= EXERCISE AIM =
From the listing below, return each line that includes "Construcción".

= EXERCISE INPUT =
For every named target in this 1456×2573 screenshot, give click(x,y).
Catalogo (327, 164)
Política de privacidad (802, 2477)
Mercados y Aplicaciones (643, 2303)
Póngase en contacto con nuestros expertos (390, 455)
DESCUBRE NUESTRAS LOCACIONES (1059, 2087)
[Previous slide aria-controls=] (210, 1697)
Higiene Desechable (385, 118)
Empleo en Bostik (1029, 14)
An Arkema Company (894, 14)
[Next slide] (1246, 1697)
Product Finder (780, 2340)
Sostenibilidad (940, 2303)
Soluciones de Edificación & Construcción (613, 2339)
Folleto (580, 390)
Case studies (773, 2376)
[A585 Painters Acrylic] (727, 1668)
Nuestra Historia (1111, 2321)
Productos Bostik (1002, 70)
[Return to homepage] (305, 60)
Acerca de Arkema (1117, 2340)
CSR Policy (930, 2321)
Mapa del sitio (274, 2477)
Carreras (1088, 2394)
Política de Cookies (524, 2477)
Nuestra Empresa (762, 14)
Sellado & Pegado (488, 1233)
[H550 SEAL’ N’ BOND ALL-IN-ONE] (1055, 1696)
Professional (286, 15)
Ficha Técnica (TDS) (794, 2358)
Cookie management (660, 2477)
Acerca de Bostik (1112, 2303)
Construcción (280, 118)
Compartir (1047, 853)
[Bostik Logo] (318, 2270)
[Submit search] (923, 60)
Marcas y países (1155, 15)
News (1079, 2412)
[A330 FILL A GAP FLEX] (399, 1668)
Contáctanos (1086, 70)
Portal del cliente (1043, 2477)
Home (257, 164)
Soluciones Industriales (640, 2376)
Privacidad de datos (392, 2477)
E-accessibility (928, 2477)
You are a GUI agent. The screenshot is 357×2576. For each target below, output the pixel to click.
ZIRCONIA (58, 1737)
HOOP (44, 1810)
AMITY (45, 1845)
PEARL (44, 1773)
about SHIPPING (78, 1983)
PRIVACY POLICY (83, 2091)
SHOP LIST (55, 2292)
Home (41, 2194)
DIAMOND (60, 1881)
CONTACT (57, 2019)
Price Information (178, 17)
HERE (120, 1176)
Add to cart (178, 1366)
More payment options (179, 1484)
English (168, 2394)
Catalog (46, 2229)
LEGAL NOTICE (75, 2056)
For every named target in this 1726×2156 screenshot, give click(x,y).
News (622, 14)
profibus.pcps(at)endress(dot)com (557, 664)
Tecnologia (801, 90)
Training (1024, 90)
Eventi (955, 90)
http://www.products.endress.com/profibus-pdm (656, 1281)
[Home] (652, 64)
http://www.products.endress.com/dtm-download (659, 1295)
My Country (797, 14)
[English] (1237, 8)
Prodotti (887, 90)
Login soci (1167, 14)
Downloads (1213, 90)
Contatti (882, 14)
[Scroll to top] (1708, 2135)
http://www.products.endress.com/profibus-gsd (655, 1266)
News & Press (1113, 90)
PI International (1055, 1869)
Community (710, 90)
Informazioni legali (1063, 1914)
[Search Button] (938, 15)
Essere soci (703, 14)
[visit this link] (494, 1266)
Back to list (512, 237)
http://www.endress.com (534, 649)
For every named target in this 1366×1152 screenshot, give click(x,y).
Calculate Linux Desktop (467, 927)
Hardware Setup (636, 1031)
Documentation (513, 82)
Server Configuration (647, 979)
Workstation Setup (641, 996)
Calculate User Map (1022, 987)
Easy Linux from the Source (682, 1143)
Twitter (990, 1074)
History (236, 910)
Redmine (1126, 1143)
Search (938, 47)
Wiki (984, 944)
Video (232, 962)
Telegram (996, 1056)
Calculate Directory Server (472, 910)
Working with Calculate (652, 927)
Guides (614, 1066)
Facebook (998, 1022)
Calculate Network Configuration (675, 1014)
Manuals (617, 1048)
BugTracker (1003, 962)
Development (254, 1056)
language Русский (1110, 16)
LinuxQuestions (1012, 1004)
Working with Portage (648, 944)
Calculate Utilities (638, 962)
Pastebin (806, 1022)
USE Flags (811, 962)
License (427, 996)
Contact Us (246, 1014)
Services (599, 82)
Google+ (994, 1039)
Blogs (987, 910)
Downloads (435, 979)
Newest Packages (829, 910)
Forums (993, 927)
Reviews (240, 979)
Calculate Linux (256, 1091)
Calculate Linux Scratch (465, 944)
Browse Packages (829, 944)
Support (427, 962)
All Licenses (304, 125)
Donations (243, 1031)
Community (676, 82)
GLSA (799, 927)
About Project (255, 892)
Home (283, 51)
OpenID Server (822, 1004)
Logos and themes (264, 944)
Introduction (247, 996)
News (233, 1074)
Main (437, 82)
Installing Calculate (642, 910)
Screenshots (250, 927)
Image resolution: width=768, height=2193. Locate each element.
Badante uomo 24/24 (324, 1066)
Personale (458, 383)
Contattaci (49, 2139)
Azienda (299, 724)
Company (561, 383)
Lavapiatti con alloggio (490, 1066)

= TASK SOLUTION =
Soluciones de Edificación & Construcción (613, 2339)
Construcción (280, 118)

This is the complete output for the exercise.